_TASK DESCRIPTION_. Across the material below, count the lines that include the word "Expand" and give only that count.

_DATA_.
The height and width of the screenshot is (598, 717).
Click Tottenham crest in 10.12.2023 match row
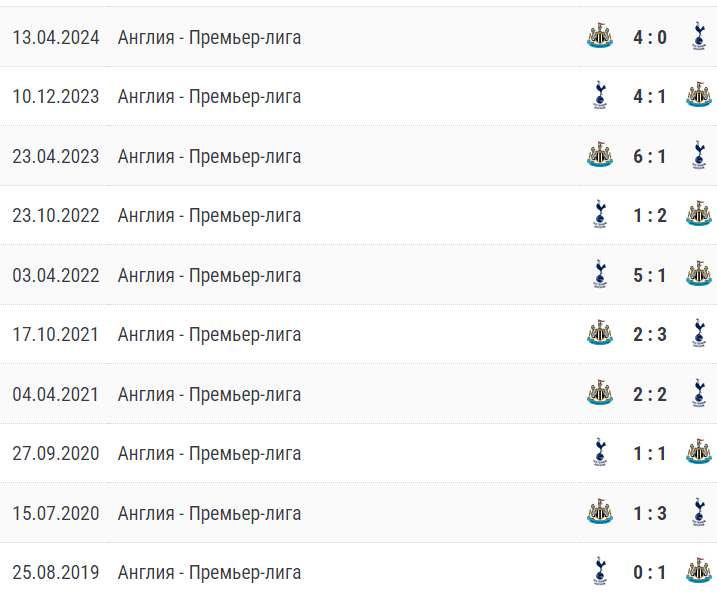599,96
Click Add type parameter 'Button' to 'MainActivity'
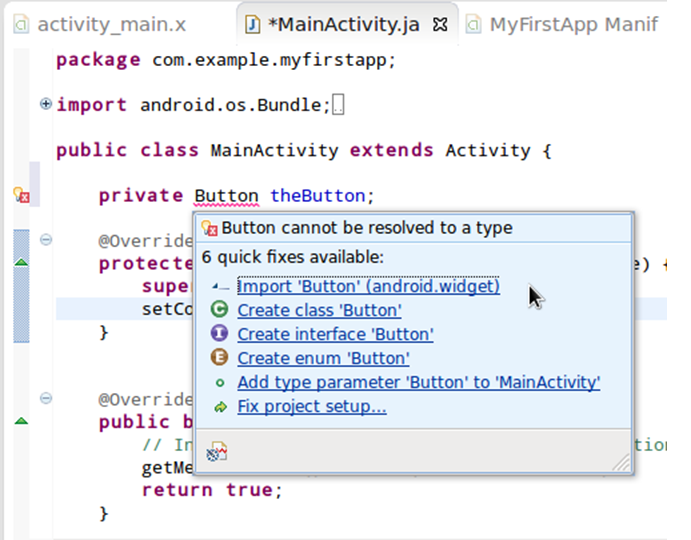 click(x=418, y=382)
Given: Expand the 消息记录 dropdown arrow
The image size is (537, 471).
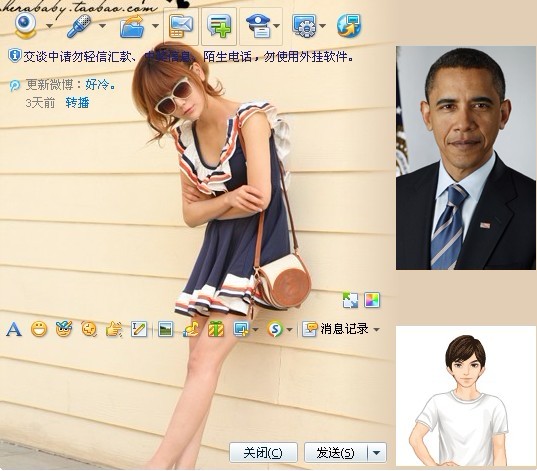Looking at the screenshot, I should pyautogui.click(x=376, y=330).
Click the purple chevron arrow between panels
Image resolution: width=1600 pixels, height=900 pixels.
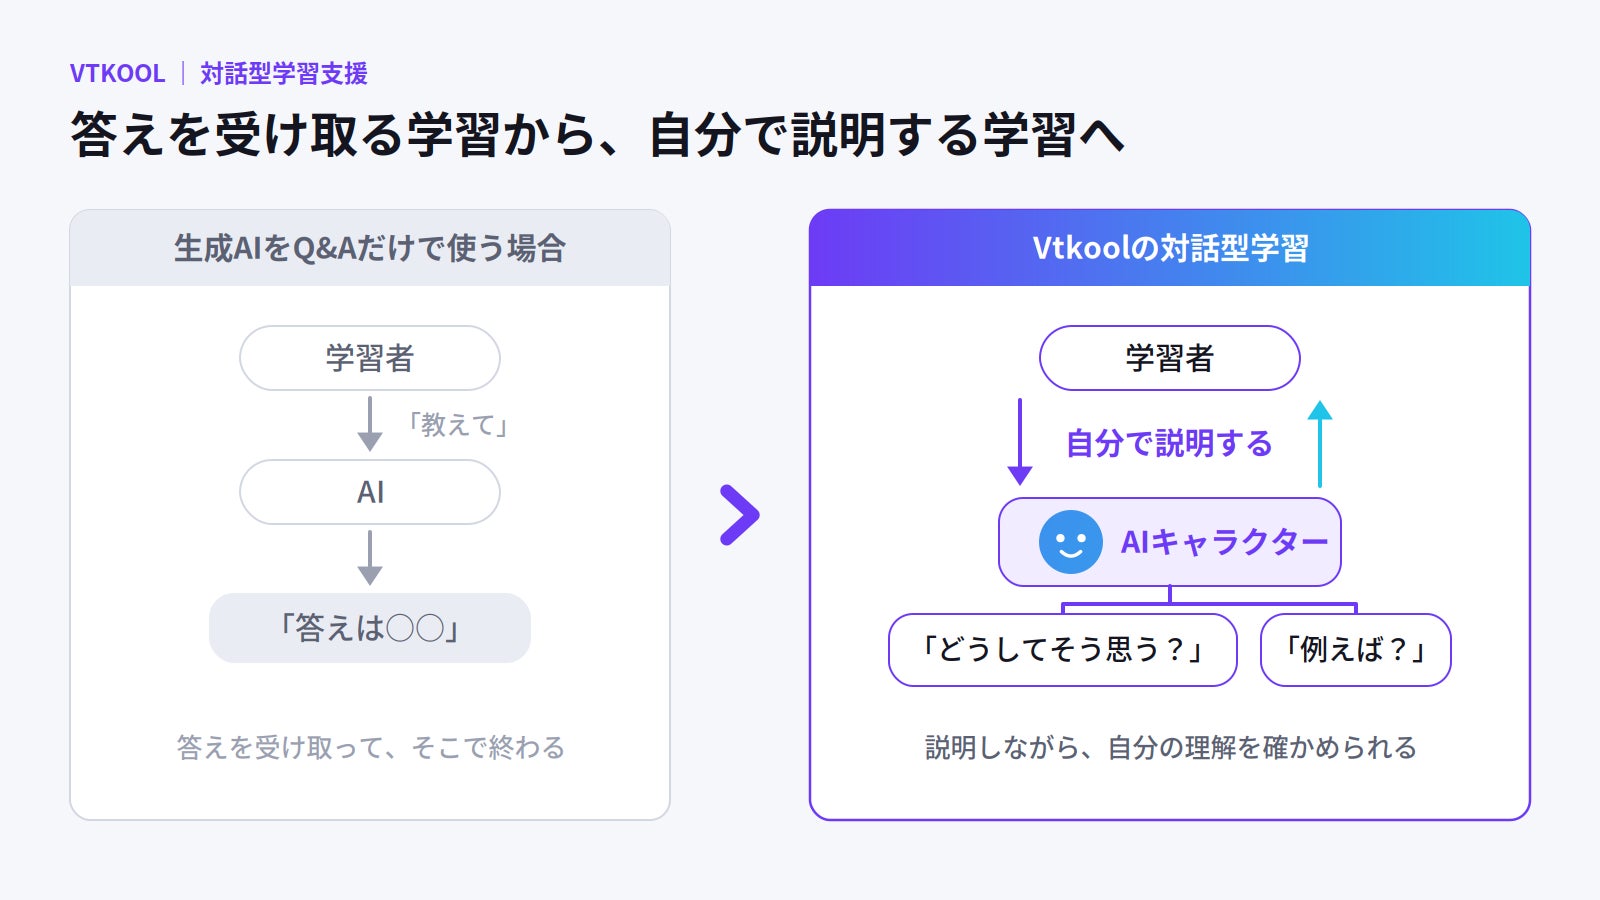click(x=740, y=515)
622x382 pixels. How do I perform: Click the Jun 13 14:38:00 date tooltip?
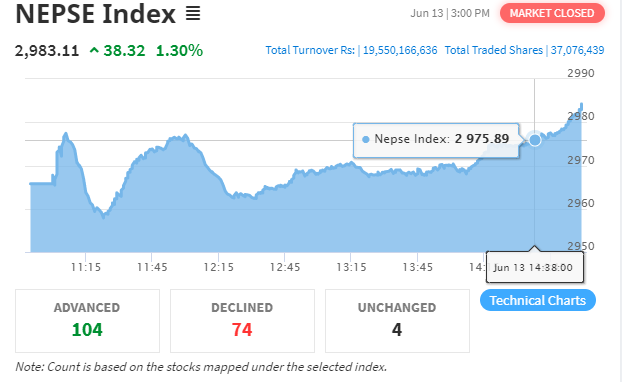click(x=534, y=267)
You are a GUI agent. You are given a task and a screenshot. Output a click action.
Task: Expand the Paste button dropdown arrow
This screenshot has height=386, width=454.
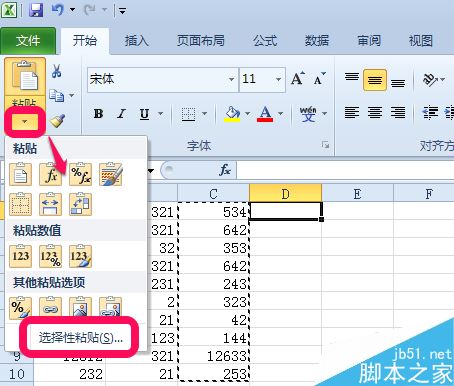coord(25,122)
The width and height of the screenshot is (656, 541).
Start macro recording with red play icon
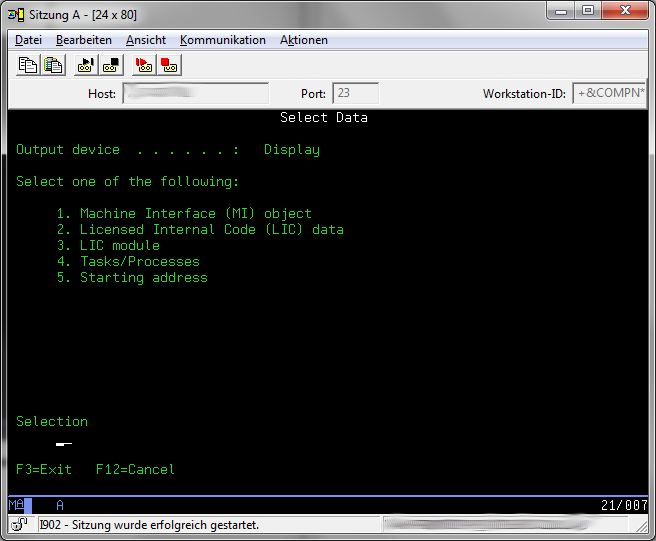pyautogui.click(x=144, y=65)
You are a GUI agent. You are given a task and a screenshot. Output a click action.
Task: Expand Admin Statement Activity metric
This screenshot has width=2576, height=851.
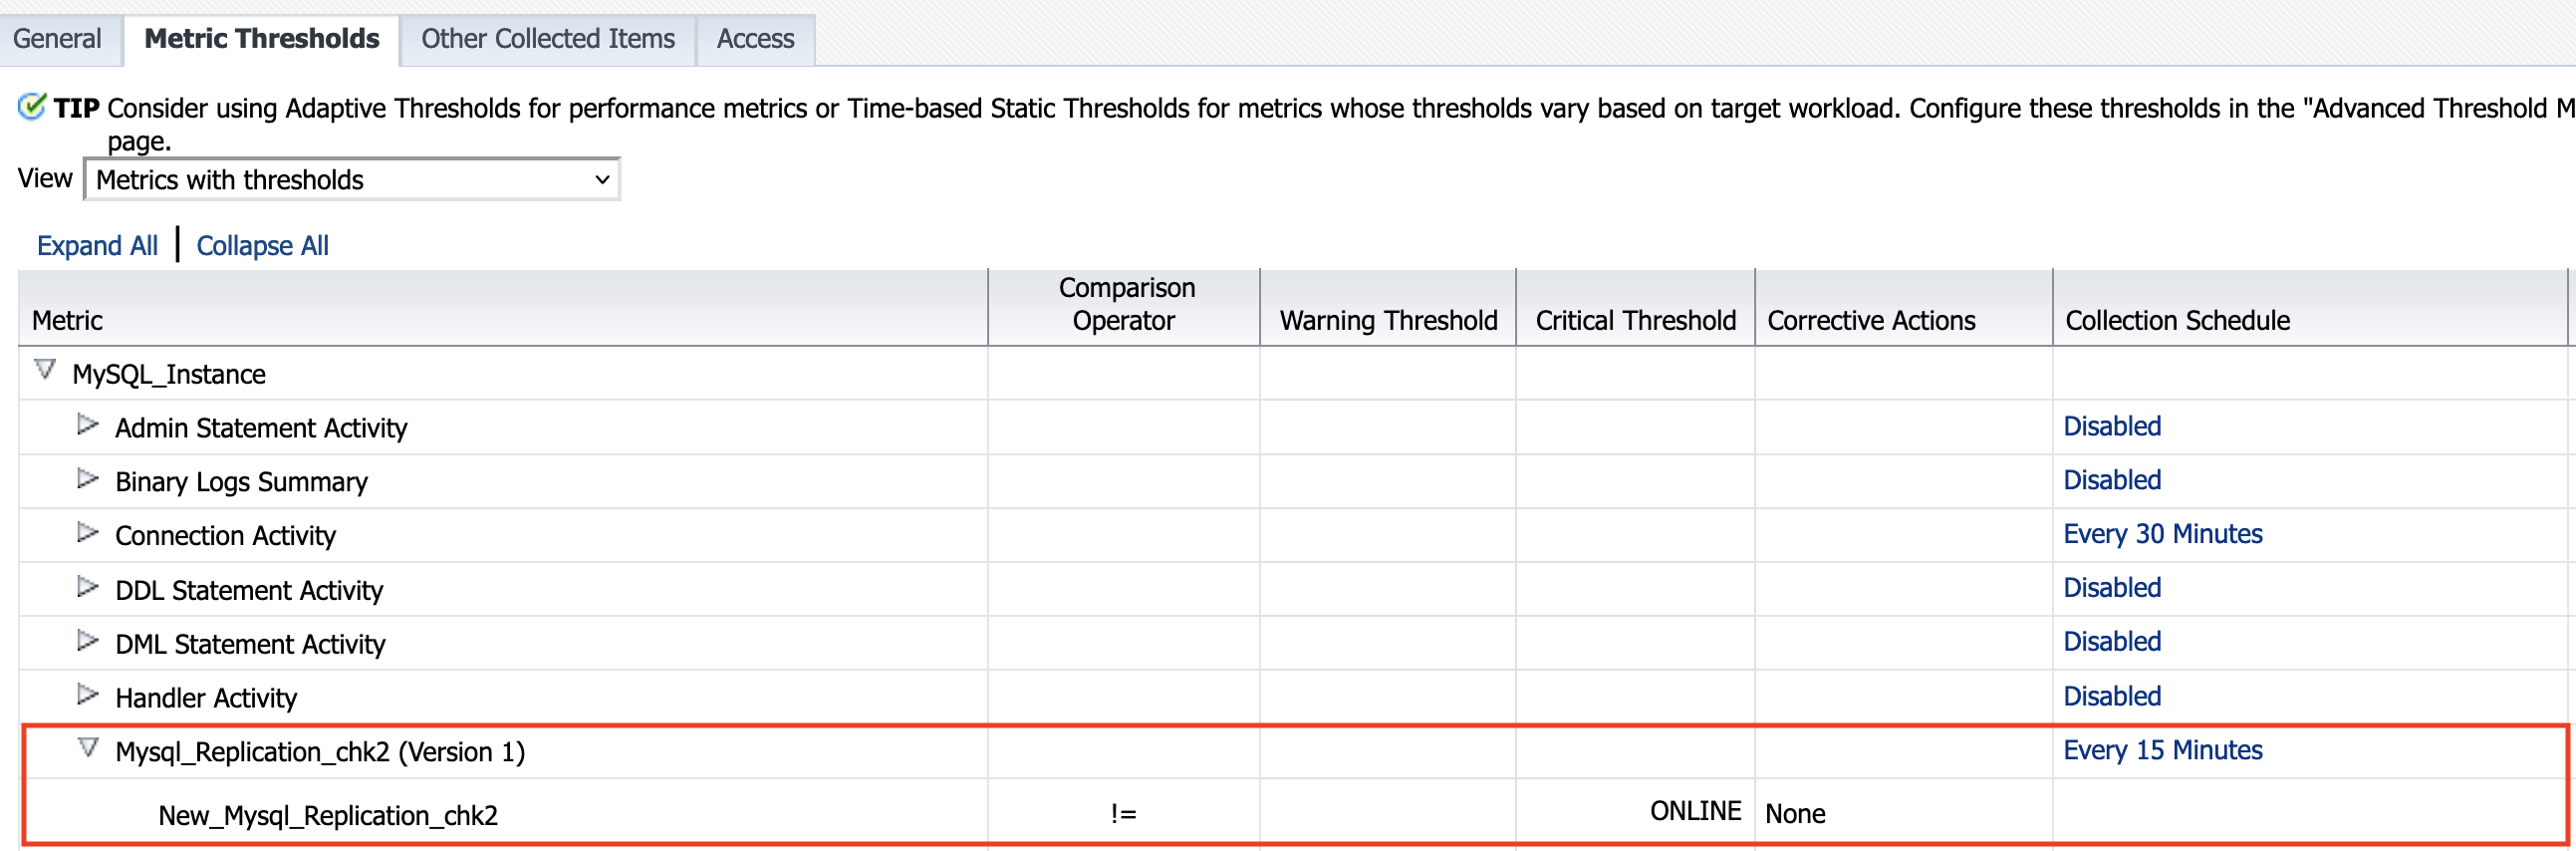(88, 425)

_ANSWER TO THIS PROBLEM_. 3